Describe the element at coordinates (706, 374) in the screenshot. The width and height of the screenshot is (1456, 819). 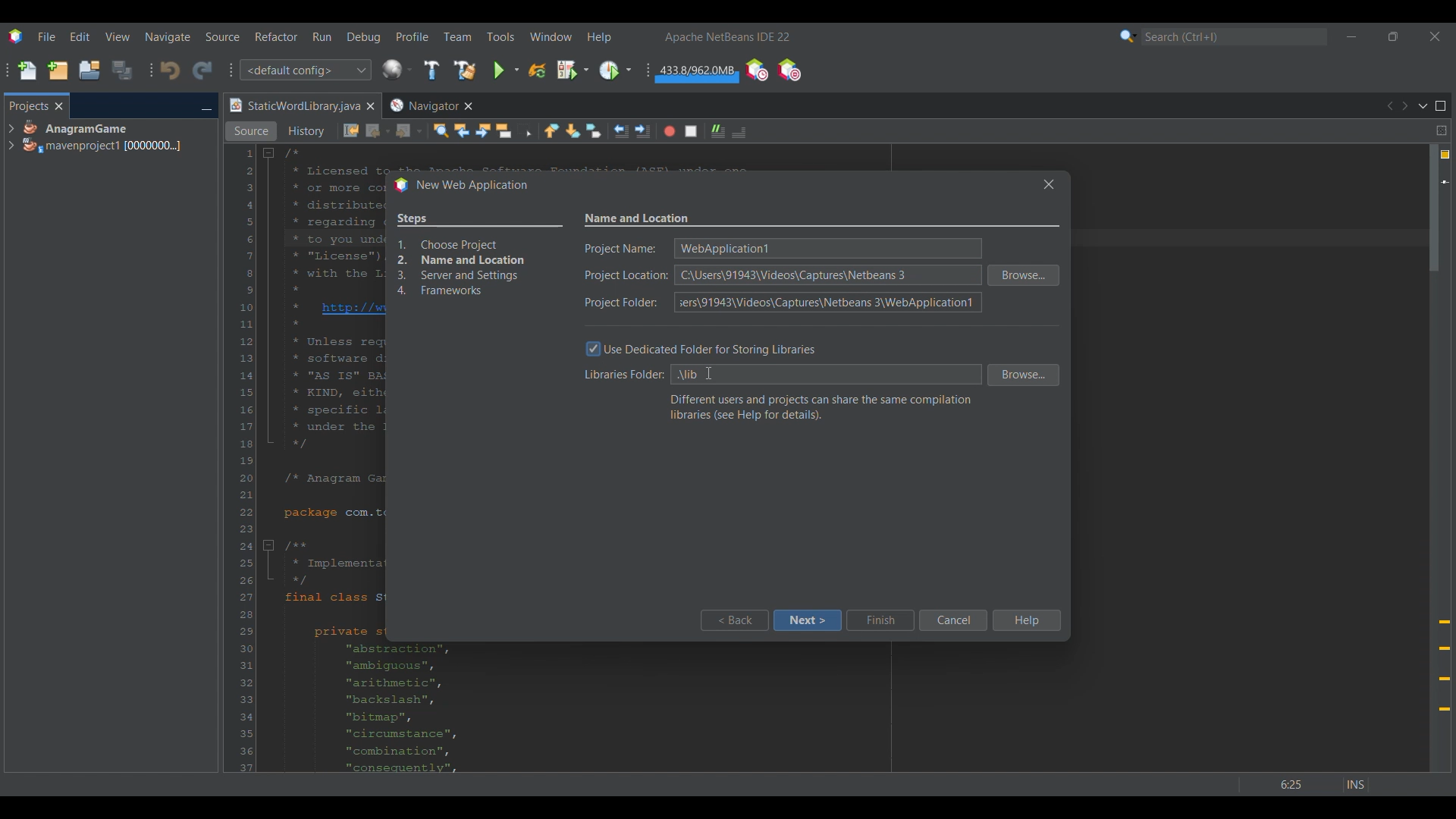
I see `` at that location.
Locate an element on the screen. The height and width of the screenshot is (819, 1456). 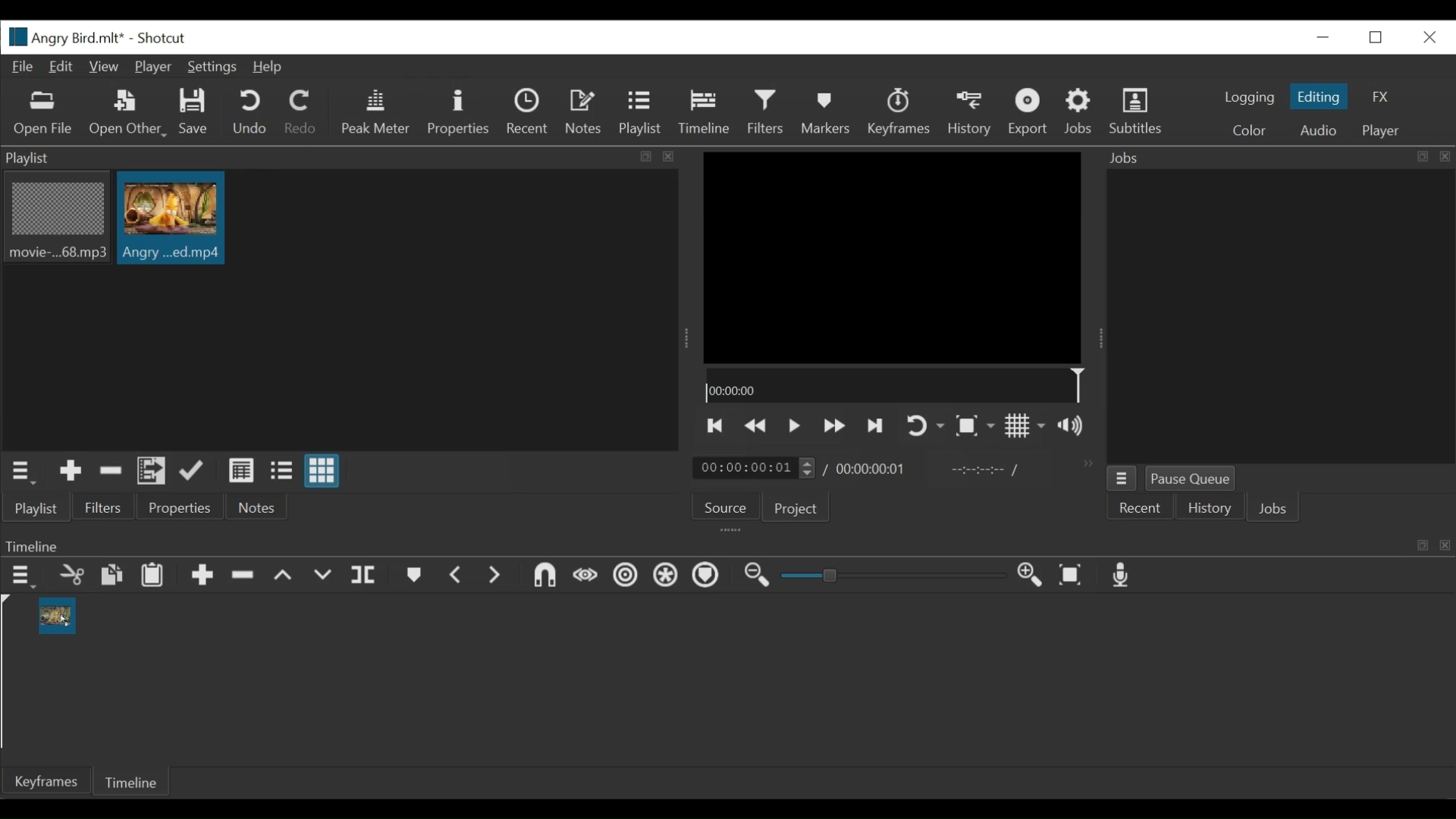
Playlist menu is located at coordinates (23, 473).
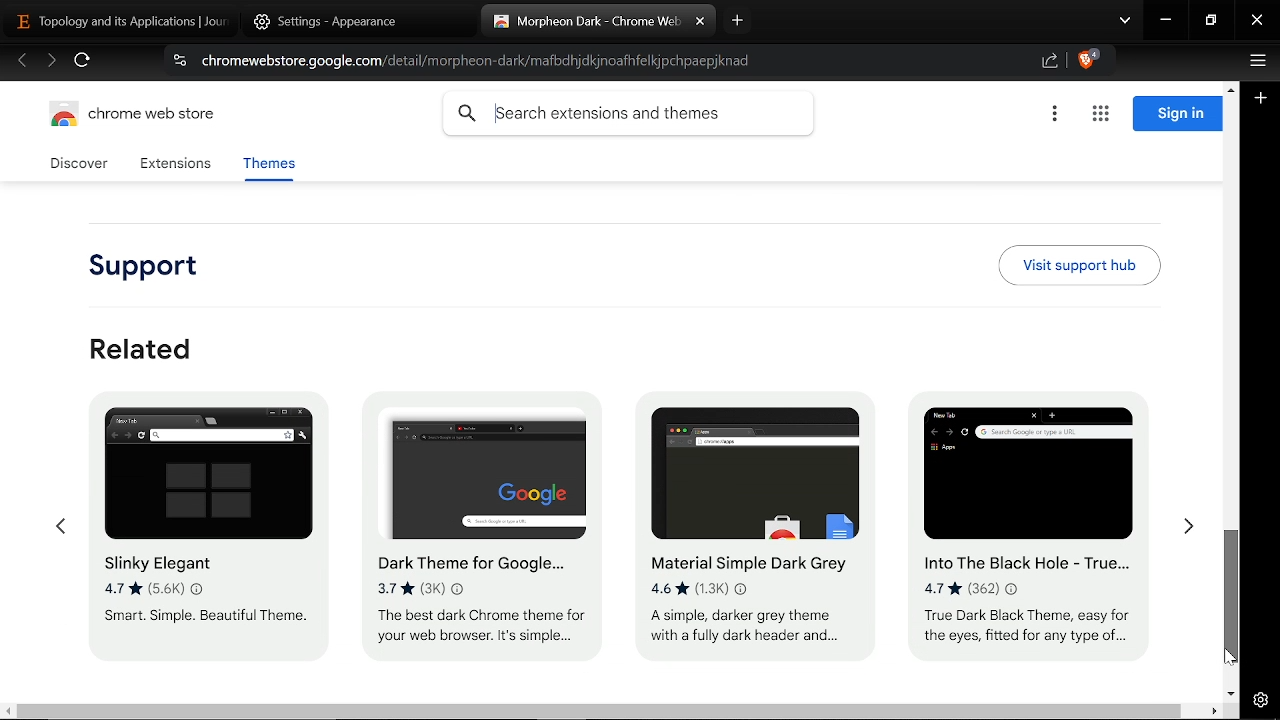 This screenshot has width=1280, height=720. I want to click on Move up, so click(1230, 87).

• The exercise:
Return all of the data above verbatim, answers included, but omit the pictures.

• The output:
Describe the element at coordinates (706, 374) in the screenshot. The width and height of the screenshot is (1456, 819). 
I see `` at that location.
Locate an element on the screen. The height and width of the screenshot is (819, 1456). 
Playlist menu is located at coordinates (23, 473).
 This screenshot has width=1280, height=720. I want to click on Move up, so click(1230, 87).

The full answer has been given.